> _TASK ITEM_:
For this exercise, the reply is the listing below, reproduced exactly.

*** GIVEN INFORMATION ***

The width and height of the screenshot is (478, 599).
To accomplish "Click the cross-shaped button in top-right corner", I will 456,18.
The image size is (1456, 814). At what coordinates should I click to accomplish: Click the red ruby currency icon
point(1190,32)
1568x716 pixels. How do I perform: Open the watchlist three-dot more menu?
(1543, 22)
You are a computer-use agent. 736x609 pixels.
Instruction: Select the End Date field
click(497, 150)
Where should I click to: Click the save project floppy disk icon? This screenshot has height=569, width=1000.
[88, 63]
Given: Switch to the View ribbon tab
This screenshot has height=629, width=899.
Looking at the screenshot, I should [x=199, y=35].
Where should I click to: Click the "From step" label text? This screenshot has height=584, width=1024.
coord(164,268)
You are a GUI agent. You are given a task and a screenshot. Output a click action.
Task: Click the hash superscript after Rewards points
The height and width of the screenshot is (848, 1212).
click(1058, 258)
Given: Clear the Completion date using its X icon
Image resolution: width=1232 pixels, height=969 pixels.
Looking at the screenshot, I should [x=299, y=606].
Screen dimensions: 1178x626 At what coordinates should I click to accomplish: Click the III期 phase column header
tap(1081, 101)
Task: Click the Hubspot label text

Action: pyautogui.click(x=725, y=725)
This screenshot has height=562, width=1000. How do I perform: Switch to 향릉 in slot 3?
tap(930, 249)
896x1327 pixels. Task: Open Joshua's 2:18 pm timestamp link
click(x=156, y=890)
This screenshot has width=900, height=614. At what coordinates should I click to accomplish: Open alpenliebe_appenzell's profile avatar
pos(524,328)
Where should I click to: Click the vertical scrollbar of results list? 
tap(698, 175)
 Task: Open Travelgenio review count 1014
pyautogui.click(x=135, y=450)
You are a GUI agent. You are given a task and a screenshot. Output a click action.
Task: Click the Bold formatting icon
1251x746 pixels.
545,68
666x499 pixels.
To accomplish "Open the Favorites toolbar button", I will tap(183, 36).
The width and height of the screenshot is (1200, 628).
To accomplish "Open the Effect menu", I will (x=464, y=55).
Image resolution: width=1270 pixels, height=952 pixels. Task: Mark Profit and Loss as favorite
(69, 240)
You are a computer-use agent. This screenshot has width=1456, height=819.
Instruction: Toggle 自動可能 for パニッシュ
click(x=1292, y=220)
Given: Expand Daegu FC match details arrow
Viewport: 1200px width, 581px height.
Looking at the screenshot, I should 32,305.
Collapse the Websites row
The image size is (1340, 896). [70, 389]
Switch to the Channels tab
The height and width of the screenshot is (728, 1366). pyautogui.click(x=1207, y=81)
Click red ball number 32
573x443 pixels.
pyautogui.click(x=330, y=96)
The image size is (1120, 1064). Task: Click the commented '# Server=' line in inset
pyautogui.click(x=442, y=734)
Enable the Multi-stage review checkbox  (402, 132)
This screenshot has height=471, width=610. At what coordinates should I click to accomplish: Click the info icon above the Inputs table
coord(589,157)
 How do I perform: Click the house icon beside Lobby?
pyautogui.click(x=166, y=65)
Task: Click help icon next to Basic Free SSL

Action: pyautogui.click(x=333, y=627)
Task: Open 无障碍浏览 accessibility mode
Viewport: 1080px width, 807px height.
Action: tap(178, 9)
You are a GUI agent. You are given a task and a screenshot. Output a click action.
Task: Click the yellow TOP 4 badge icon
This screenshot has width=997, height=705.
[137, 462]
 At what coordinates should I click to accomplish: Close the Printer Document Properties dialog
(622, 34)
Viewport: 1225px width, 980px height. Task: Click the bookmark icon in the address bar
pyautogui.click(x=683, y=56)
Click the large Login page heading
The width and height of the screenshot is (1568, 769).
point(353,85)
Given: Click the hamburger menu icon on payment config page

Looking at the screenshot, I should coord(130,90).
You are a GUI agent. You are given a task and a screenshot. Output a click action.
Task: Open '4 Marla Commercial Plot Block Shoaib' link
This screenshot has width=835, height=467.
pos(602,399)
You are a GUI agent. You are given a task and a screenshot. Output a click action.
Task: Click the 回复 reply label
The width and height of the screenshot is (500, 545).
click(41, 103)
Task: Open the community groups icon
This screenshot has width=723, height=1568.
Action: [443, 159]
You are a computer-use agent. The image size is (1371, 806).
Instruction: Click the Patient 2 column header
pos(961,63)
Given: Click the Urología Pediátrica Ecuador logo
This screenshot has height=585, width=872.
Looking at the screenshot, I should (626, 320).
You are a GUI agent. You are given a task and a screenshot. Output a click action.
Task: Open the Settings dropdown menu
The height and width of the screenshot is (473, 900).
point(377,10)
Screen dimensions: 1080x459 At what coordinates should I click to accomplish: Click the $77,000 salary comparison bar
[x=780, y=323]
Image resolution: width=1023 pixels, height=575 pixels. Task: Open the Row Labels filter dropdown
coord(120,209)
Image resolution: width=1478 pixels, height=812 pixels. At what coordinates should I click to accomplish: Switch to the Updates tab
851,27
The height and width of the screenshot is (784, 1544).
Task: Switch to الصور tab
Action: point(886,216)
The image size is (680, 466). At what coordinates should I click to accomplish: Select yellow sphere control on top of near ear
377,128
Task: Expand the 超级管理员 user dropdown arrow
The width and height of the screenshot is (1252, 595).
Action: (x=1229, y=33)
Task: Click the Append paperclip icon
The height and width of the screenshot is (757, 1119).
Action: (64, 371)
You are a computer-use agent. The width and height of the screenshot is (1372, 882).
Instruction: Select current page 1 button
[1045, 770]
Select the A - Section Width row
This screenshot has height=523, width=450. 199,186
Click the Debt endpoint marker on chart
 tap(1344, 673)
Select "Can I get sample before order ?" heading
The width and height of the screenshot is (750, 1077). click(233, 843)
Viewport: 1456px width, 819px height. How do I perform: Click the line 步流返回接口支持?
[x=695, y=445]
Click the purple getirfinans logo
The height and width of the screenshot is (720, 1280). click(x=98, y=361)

*** End of GIVEN INFORMATION ***

> _SOLVED EXERCISE_:
The width and height of the screenshot is (478, 599).
To accomplish "Click the cross-shaped button in top-right corner", I will 456,18.
The image size is (1456, 814). At what coordinates should I click to accomplish: Click the red ruby currency icon
point(1190,32)
1568x716 pixels. How do I perform: Open the watchlist three-dot more menu?
(1543, 22)
You are a computer-use agent. 736x609 pixels.
Instruction: Select the End Date field
click(497, 150)
Where should I click to: Click the save project floppy disk icon? This screenshot has height=569, width=1000.
[88, 63]
Given: Switch to the View ribbon tab
This screenshot has height=629, width=899.
Looking at the screenshot, I should [x=199, y=35].
Where should I click to: Click the "From step" label text? This screenshot has height=584, width=1024.
coord(164,268)
You are a GUI agent. You are given a task and a screenshot. Output a click action.
Task: Click the hash superscript after Rewards points
The height and width of the screenshot is (848, 1212).
click(1058, 258)
Given: Clear the Completion date using its X icon
Image resolution: width=1232 pixels, height=969 pixels.
Looking at the screenshot, I should [x=299, y=606].
Screen dimensions: 1178x626 At what coordinates should I click to accomplish: Click the III期 phase column header
tap(1081, 101)
Task: Click the Hubspot label text

Action: pyautogui.click(x=725, y=725)
This screenshot has height=562, width=1000. How do I perform: Switch to 향릉 in slot 3?
tap(930, 249)
896x1327 pixels. Task: Open Joshua's 2:18 pm timestamp link
click(x=156, y=890)
This screenshot has width=900, height=614. At what coordinates should I click to accomplish: Open alpenliebe_appenzell's profile avatar
pos(524,328)
Where should I click to: Click the vertical scrollbar of results list? 
tap(698, 175)
 Task: Open Travelgenio review count 1014
pyautogui.click(x=135, y=450)
You are a GUI agent. You are given a task and a screenshot. Output a click action.
Task: Click the Bold formatting icon
1251x746 pixels.
545,68
666x499 pixels.
To accomplish "Open the Favorites toolbar button", I will tap(183, 36).
The width and height of the screenshot is (1200, 628).
To accomplish "Open the Effect menu", I will (x=464, y=55).
Image resolution: width=1270 pixels, height=952 pixels. Task: Mark Profit and Loss as favorite
(69, 240)
You are a computer-use agent. This screenshot has width=1456, height=819.
Instruction: Toggle 自動可能 for パニッシュ
click(x=1292, y=220)
Given: Expand Daegu FC match details arrow
Viewport: 1200px width, 581px height.
Looking at the screenshot, I should 32,305.
Collapse the Websites row
The image size is (1340, 896). [70, 389]
Switch to the Channels tab
The height and width of the screenshot is (728, 1366). pyautogui.click(x=1207, y=81)
Click red ball number 32
573x443 pixels.
pyautogui.click(x=330, y=96)
The image size is (1120, 1064). Task: Click the commented '# Server=' line in inset
pyautogui.click(x=442, y=734)
Enable the Multi-stage review checkbox  (402, 132)
This screenshot has height=471, width=610. At what coordinates should I click to accomplish: Click the info icon above the Inputs table
coord(589,157)
 How do I perform: Click the house icon beside Lobby?
pyautogui.click(x=166, y=65)
Task: Click help icon next to Basic Free SSL

Action: pyautogui.click(x=333, y=627)
Task: Open 无障碍浏览 accessibility mode
Viewport: 1080px width, 807px height.
Action: tap(178, 9)
You are a GUI agent. You are given a task and a screenshot. Output a click action.
Task: Click the yellow TOP 4 badge icon
This screenshot has width=997, height=705.
[137, 462]
 At what coordinates should I click to accomplish: Close the Printer Document Properties dialog
(622, 34)
Viewport: 1225px width, 980px height. Task: Click the bookmark icon in the address bar
pyautogui.click(x=683, y=56)
Click the large Login page heading
The width and height of the screenshot is (1568, 769).
point(353,85)
Given: Click the hamburger menu icon on payment config page

Looking at the screenshot, I should coord(130,90).
You are a GUI agent. You are given a task and a screenshot. Output a click action.
Task: Open '4 Marla Commercial Plot Block Shoaib' link
This screenshot has width=835, height=467.
pos(602,399)
You are a GUI agent. You are given a task and a screenshot. Output a click action.
Task: Click the 回复 reply label
The width and height of the screenshot is (500, 545).
click(41, 103)
Task: Open the community groups icon
This screenshot has width=723, height=1568.
Action: [443, 159]
You are a computer-use agent. The image size is (1371, 806).
Instruction: Click the Patient 2 column header
pos(961,63)
Given: Click the Urología Pediátrica Ecuador logo
This screenshot has height=585, width=872.
Looking at the screenshot, I should (626, 320).
You are a GUI agent. You are given a task and a screenshot. Output a click action.
Task: Open the Settings dropdown menu
The height and width of the screenshot is (473, 900).
point(377,10)
Screen dimensions: 1080x459 At what coordinates should I click to accomplish: Click the $77,000 salary comparison bar
[x=780, y=323]
Image resolution: width=1023 pixels, height=575 pixels. Task: Open the Row Labels filter dropdown
coord(120,209)
Image resolution: width=1478 pixels, height=812 pixels. At what coordinates should I click to accomplish: Switch to the Updates tab
851,27
The height and width of the screenshot is (784, 1544).
Task: Switch to الصور tab
Action: point(886,216)
The image size is (680, 466). At what coordinates should I click to accomplish: Select yellow sphere control on top of near ear
377,128
Task: Expand the 超级管理员 user dropdown arrow
The width and height of the screenshot is (1252, 595).
Action: (x=1229, y=33)
Task: Click the Append paperclip icon
The height and width of the screenshot is (757, 1119).
Action: (64, 371)
You are a computer-use agent. The width and height of the screenshot is (1372, 882).
Instruction: Select current page 1 button
[1045, 770]
Select the A - Section Width row
This screenshot has height=523, width=450. 199,186
Click the Debt endpoint marker on chart
 tap(1344, 673)
Select "Can I get sample before order ?" heading
The width and height of the screenshot is (750, 1077). click(233, 843)
Viewport: 1456px width, 819px height. How do I perform: Click the line 步流返回接口支持?
[x=695, y=445]
Click the purple getirfinans logo
The height and width of the screenshot is (720, 1280). click(x=98, y=361)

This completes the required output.